▶ [Aim of the task]
The output must consist only of the lines from the one with "You are a GUI" through the end of the listing, restated exactly and free of pictures.

▶ [Entries supplied]

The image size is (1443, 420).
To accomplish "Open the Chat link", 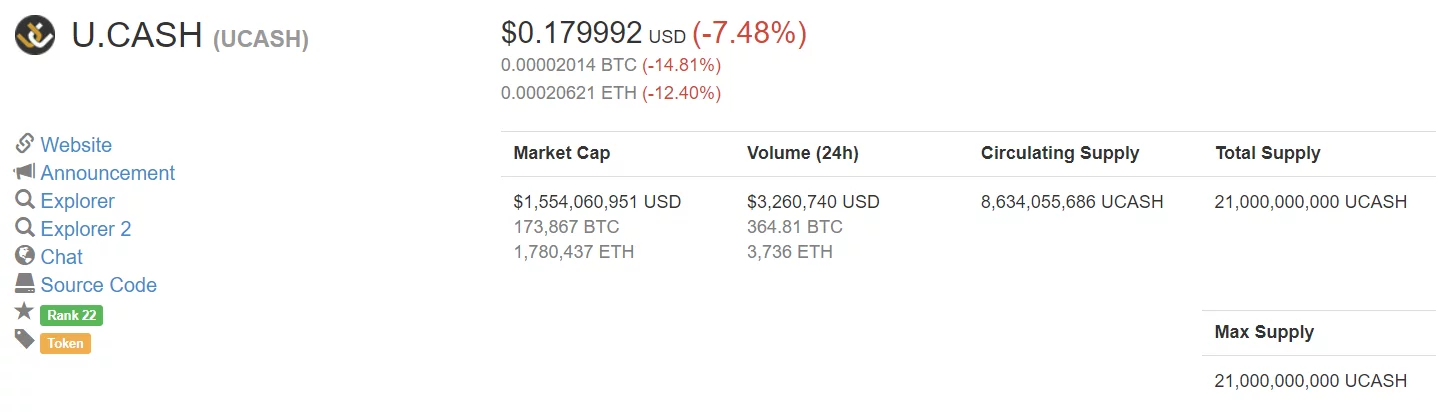I will (62, 257).
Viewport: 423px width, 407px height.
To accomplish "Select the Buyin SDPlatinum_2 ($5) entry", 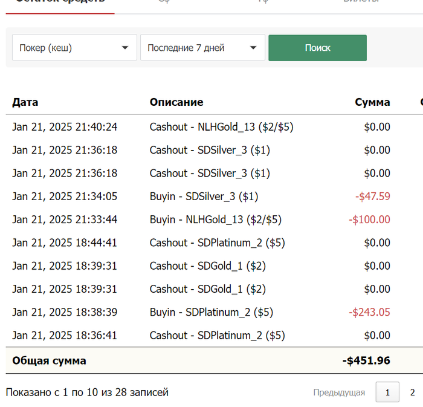I will click(x=211, y=312).
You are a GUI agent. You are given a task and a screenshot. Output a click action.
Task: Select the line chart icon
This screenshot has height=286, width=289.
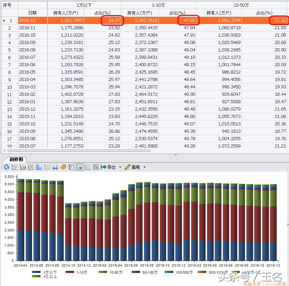pyautogui.click(x=14, y=167)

▶ [Problem solution]
You are a GUI agent. You are given a task and a screenshot. Output a click action.
Task: Select the line chart icon
This screenshot has height=286, width=289.
pyautogui.click(x=14, y=167)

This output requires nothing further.